Teens In China Are Now Going To Rehab For The Most Insane Thing Imaginable
It's a new and extremely serious problem.
China has a big problem.
Out of any country, China has the most Internet users, at around 700 million. It's estimated that 10% of the youth population—or 24 million kids—are addicted to online gaming. Chinese youth addicted to games like "World of Warcraft" will play 8, 10 or even upwards of 20 hours a day. In some cases, the addictions are so severe than teens are wearing diapers as they play, just so they won't have to get up from their computers to use the bathroom.
In January 2015, a man in Taiwan died after a three-day gaming binge and no one in the Internet cafe seemed to notice. In 2010, a South Korean couple's three-month-old baby starved to death while they left her alone and gamed for most of the day. Internet addiction is a plague in southeast Asia, and China is starting to do something about it.
In 2011, there were over 144,000 registered Internet cafes in China.
This number has likely grown significantly in recent years. The Internet is now widely accessible in China, and for cheap. People all over the country, and particularly teens, have taken advantage of cheap rates and the proliferation of Internet cafes to play games for hours a day. As a result, "China has become one of the first countries in the world to recognise internet addiction officially as a clinical condition."

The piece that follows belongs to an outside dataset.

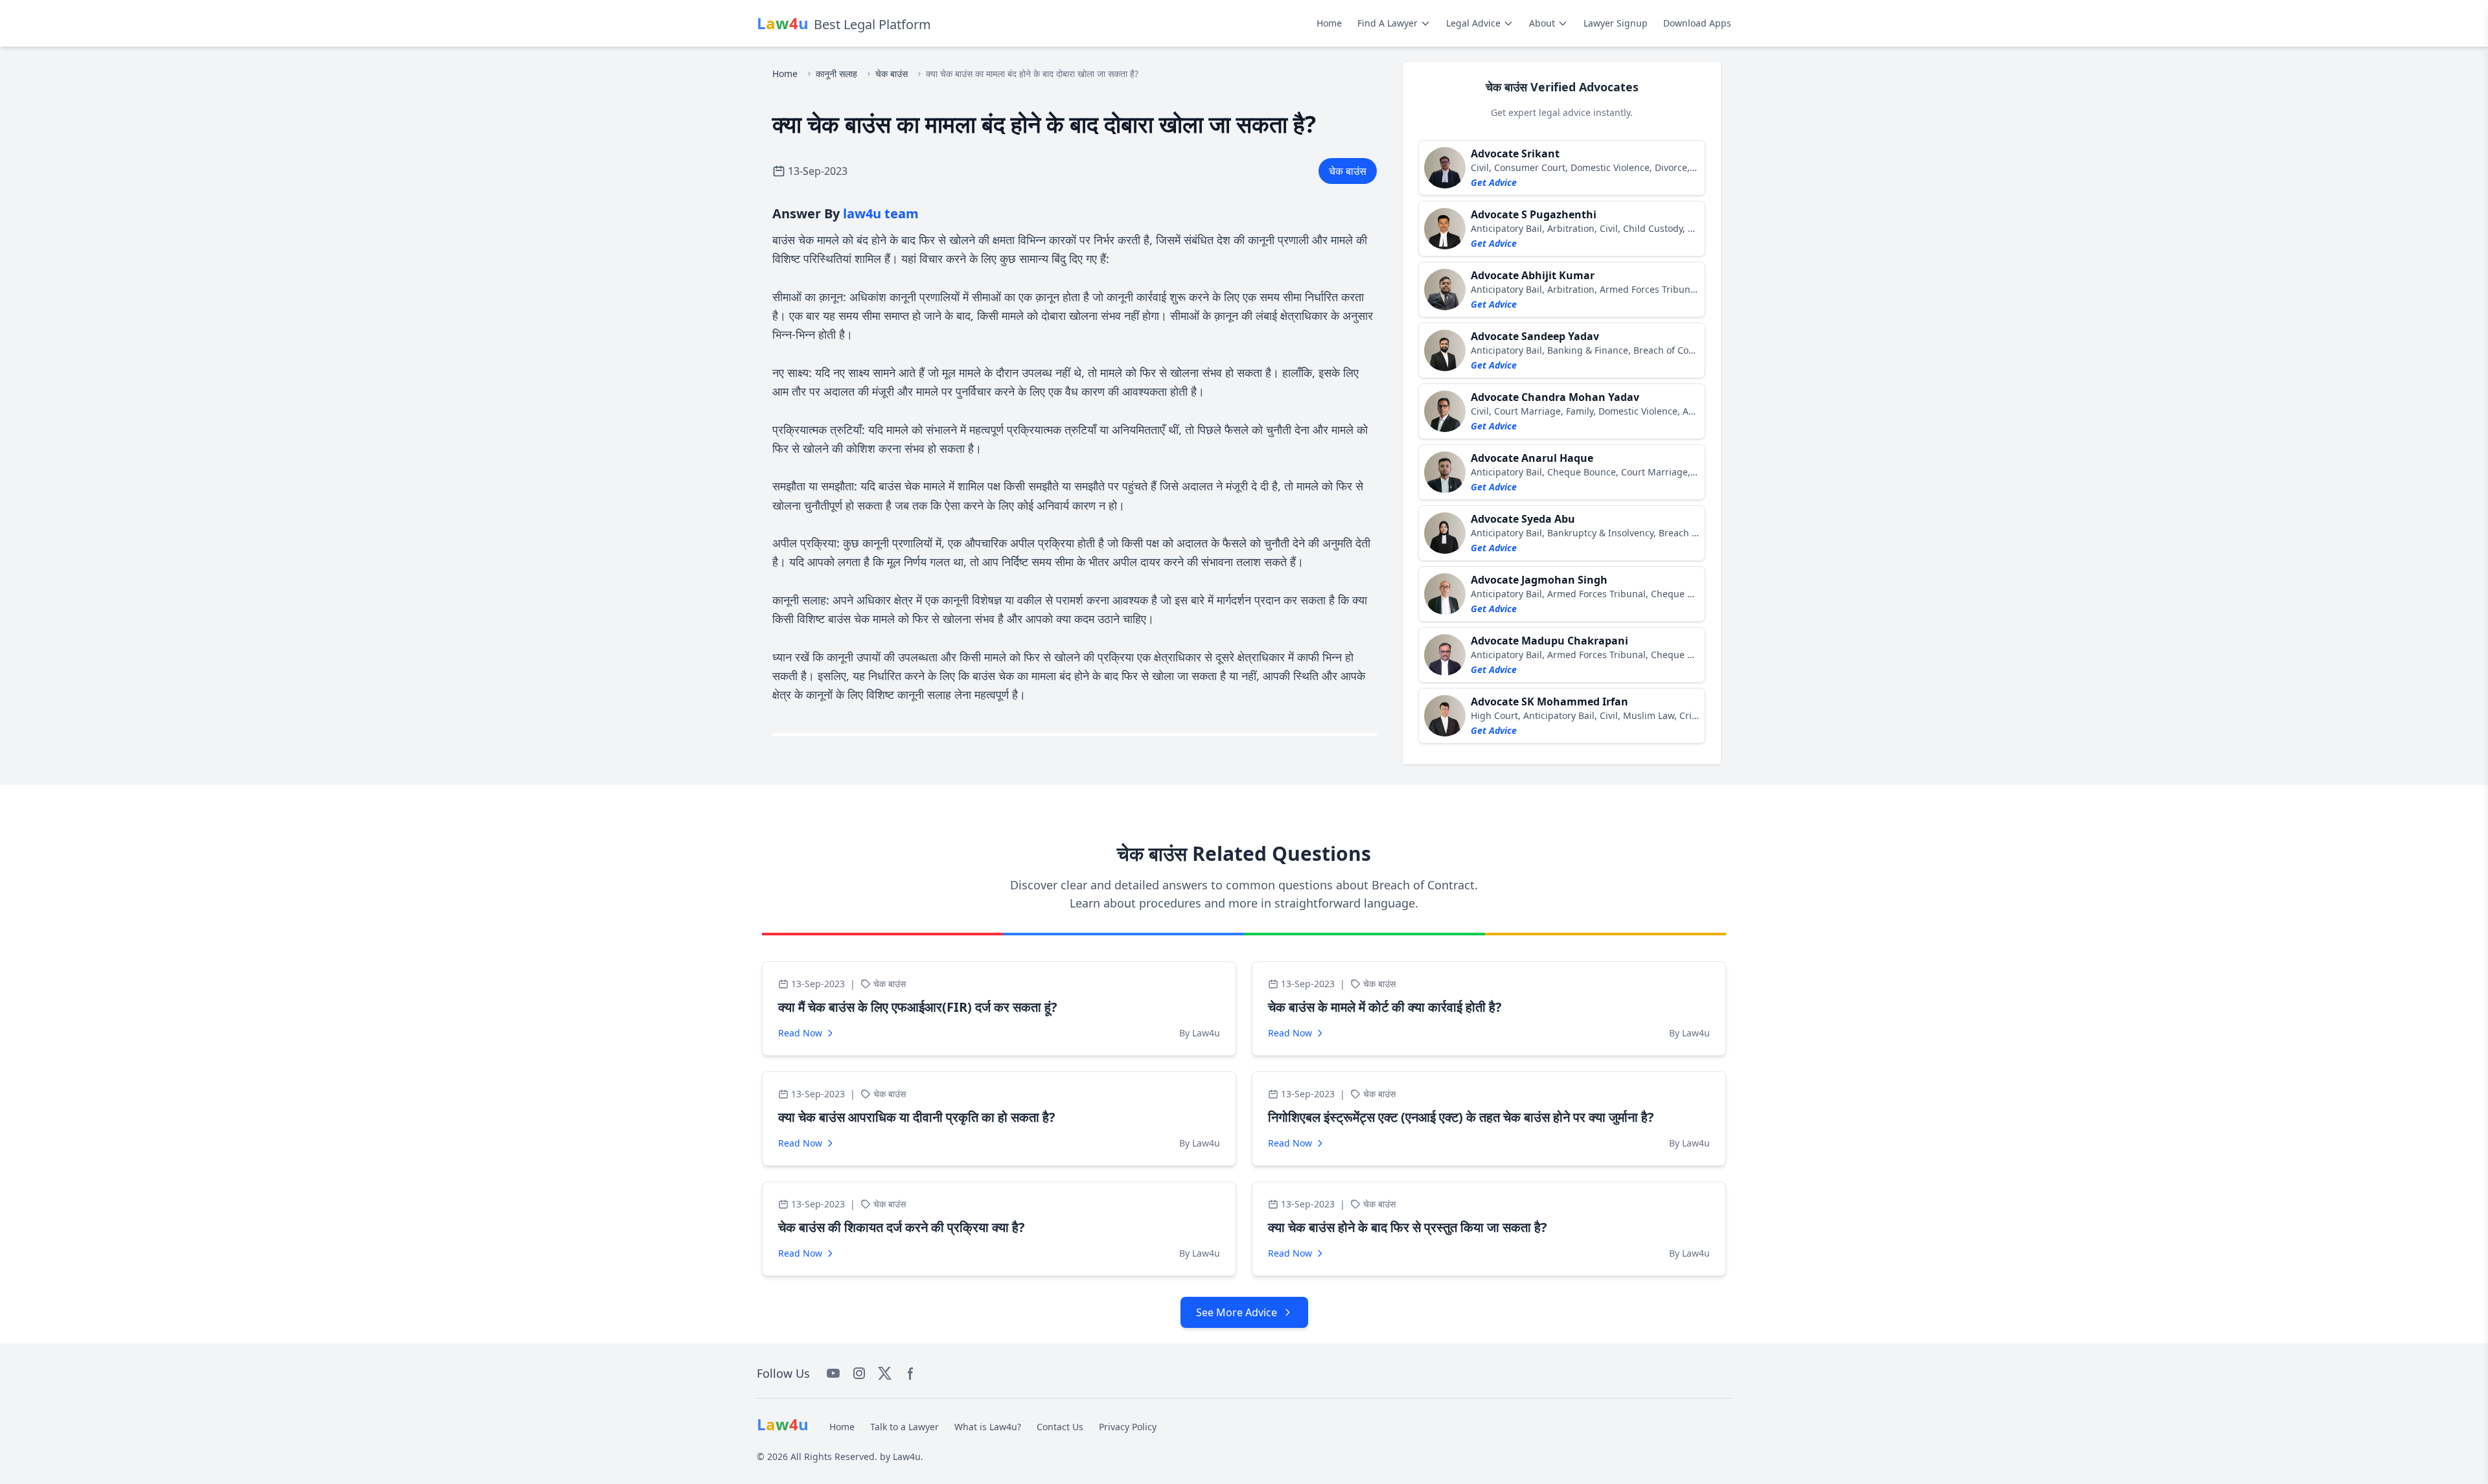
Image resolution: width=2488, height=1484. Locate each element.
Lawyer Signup (1616, 23)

To combat the problem, China is turning to extreme measures.
Parents of online game-addicted teens have been enrolling their kids in "'military-style' detox camps." Camps like China's Youth Rehabilitation Base and hundreds of others have popped up around China to get teens clean of their digital dependencies.
The programs are essentially run like army bootcamps.
The kids must line up for roll call, sleep in a barracks, march and stand still for 20 minutes a day to "reform their posture." The programs last about six months and end up costing the parents about $1,500.
This particular camp is covered extensively in a documentary by RT, and it's available on YouTube. The documentary explores the more deeply rooted causes of digital addiction and the need to escape, from problems at home to self-esteem issues.
Tao Ran runs the camp from the documentary.
According to Ran, he fulfills the roles of a "prison warden," a "kindergarten head" and a "psychiatrist." He essentially sees the detox camps as the only way to reform the troubled teens' bodies and minds.
The camps are not without controversy and a significant dark side—recently, a 15-year-old was beaten to death at a similar detox facility by his own trainers.
This teen is being prepared for electroencephalogram scans, which measure and analyze brain activity at the Internet Addiction Treatment Center.
The problem of online addiction runs deep throughout the newly emerging digital world, and is by no means a problem China faces on its own. The detox camps are still in their infancy in China and are not regulated well yet and employ "crude military-style discipline."
The Western world will probably be seeing similar detox clinics before too long—digital addiction is affecting the whole world, and other nations will have to find a way to respond before the addiction destroys too many more lives.